Stephen Arnold, November 29, 2009
I too must disclose to the Securities & Exchange Commission no less that I was not paid to write this opinion. I bet quite a few pundits writing about what Google did are getting lots of money to explain the past with 20/20 vision. Too bad, Google’s future actions are the ones that are unsolved mysteries.
Blends: The Starbuckization of Microsoft Business Intelligence
November 28, 2009
I avoid Starbuck’s. I speak English, not Starbuckian. When I say “small”, I want the smallest container, not a restatement by an unemployable 20 something in ersatz Klingon. Microsoft is following in Starbuck’s marketing footsteps, or that’s what I concluded after reading “Microsoft Focuses BI Strategy on SQL Server, SharePoint, Excel”. the idea is
The ProClarity technology Microsoft acquired in 2006 as a BI interface for SQL Server, SharePoint and Office has been dropped in favor of the interfaces users know: Excel and SharePoint. The scorecard and dashboard capabilities in PerformancePoint Server will be embedded in the next version of SharePoint. PerformancePoint Server’s financial planning and budgeting capabilities, however, have been cut from the BI product line.
And further down in the article, this passage appears:
With PowerPivot for Excel, users will be able to conduct complex queries by downloading up to 100 million rows of data to their desktop from many data sources, such as IBM, Oracle, Teradata and SQL Server databases, or data feeds from the Web. The information can then be sliced and diced into reports or users can create BI applications on their desktops and share the applications with colleagues by publishing them on SharePoint.
And finally, this comment:
But midmarket companies can get started now with some BI capabilities and no investments, Helm [Microsoft expert / consultant] said. SharePoint 2007 has scorecard and dashboard functionality.
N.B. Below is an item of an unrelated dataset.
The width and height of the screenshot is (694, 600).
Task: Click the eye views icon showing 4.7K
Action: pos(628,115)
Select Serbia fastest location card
Excel has had data analysis services in place since early 2000, and users do have some capabilities to push Excel data out to SharePoint today.
Am I alone in wondering how these names, variants, and combinations are going to improve business intelligence. The language points to three things in my opinion:
- Microsoft is trying to put a little bit of whipped cream in every cup of software
- The features and functions of these products are in flux just as Starbuck’s changes its featured coffee of the day
- The net result is a bunch of ingredients that get blended together with mixed results just like a Starbuck’s super latte triple shot with a dash of nutmeg.
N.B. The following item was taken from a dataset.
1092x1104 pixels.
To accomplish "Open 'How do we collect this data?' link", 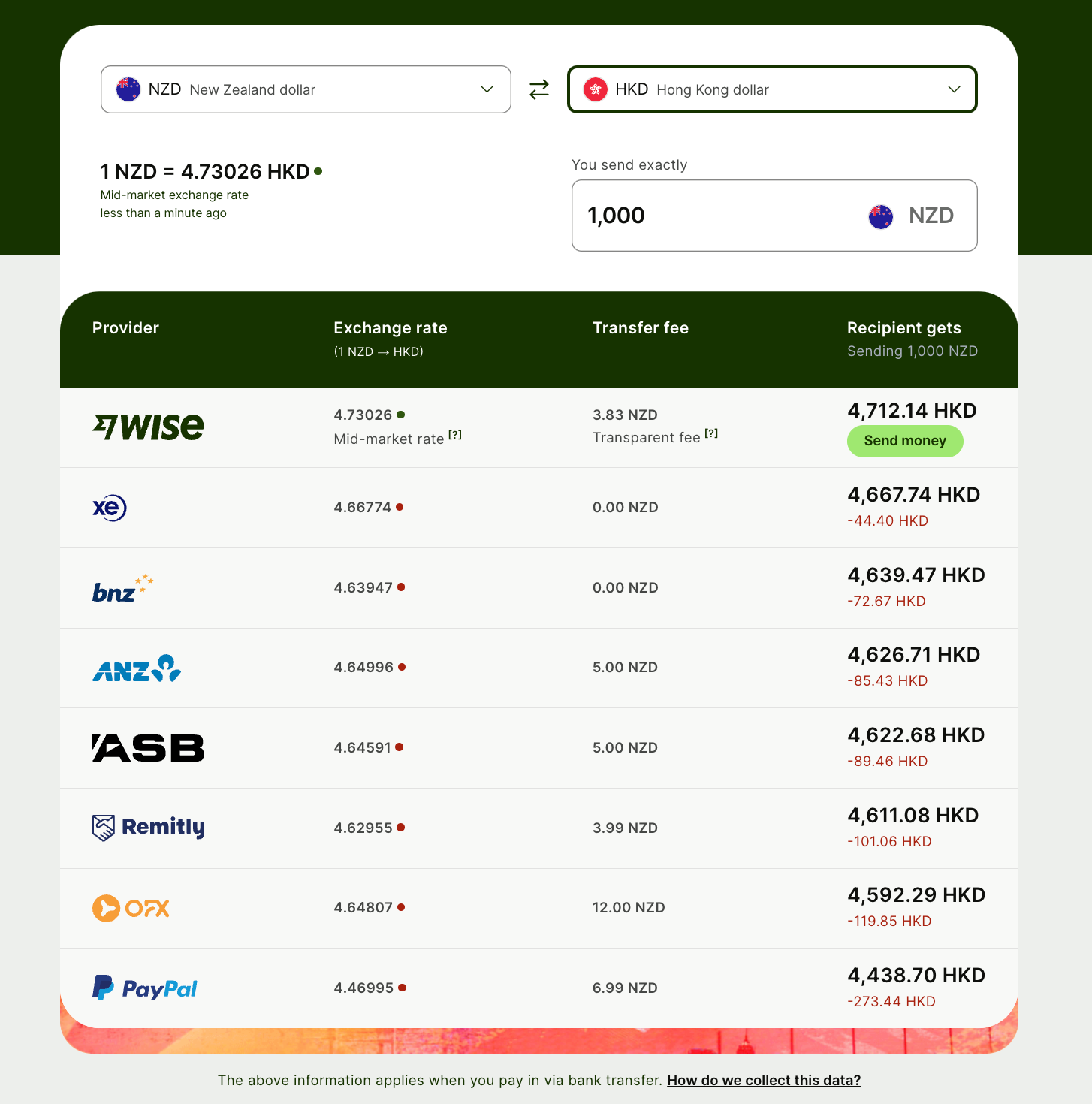I will click(x=764, y=1080).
My hunch is that embedded search and information access systems will become the “new” business intelligence hot product in 2010. Who am I watching in this space? MarkLogic looks good. So do Coveo and Exalead. The IBM approach is more like McDonald’s approach to upscale offerings. SAS is struggling in market where math is about as popular as cod liver oil. I’m uncertain about Attivio. I haven’t heard much about their products in the last six months. Lots of excitement in 2010, opines this addled goose.
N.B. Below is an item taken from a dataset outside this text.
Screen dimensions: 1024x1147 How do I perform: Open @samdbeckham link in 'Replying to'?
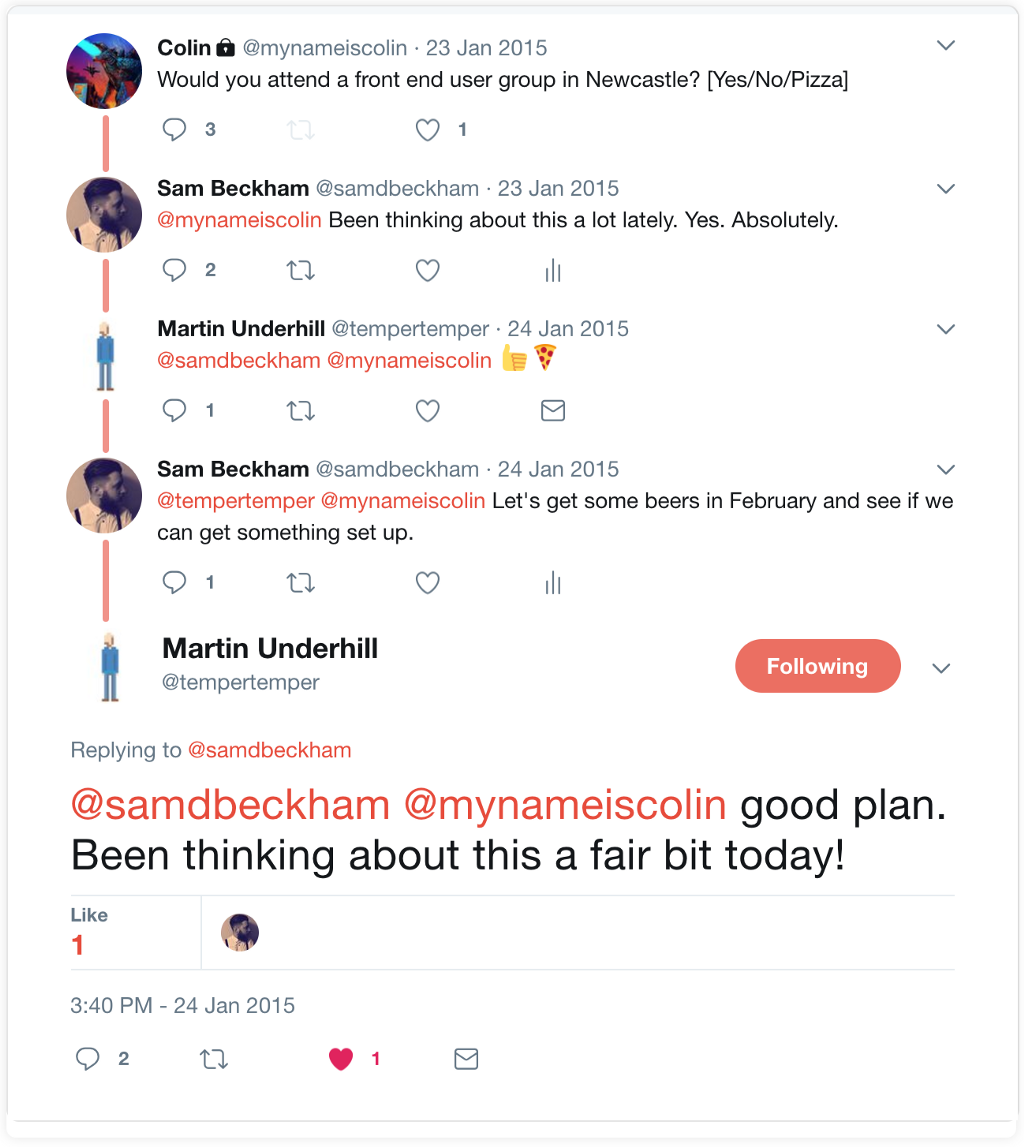(x=270, y=750)
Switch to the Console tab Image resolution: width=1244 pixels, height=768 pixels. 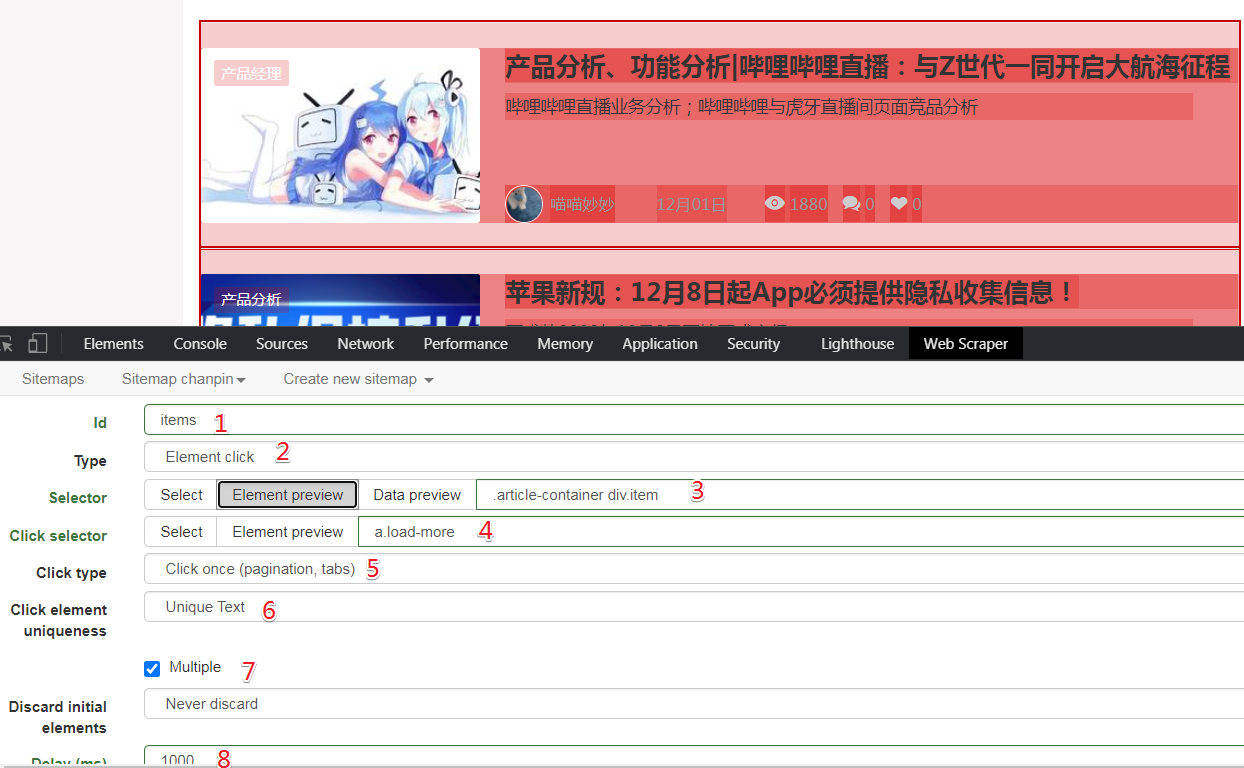tap(199, 343)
Stephen Arnold, November 27, 2009
I wish to report to the Department of Commerce that I was not paid in cash or coffee beans to write about what happens when a bunch of names are applied to what is becoming a commodity. I will have to study those bloggers who get paid to write advertorials. That’s a New Year’s resolution for sure, and I don’t need a business intelligence mélange to move forward but I will take a dash of nutmeg.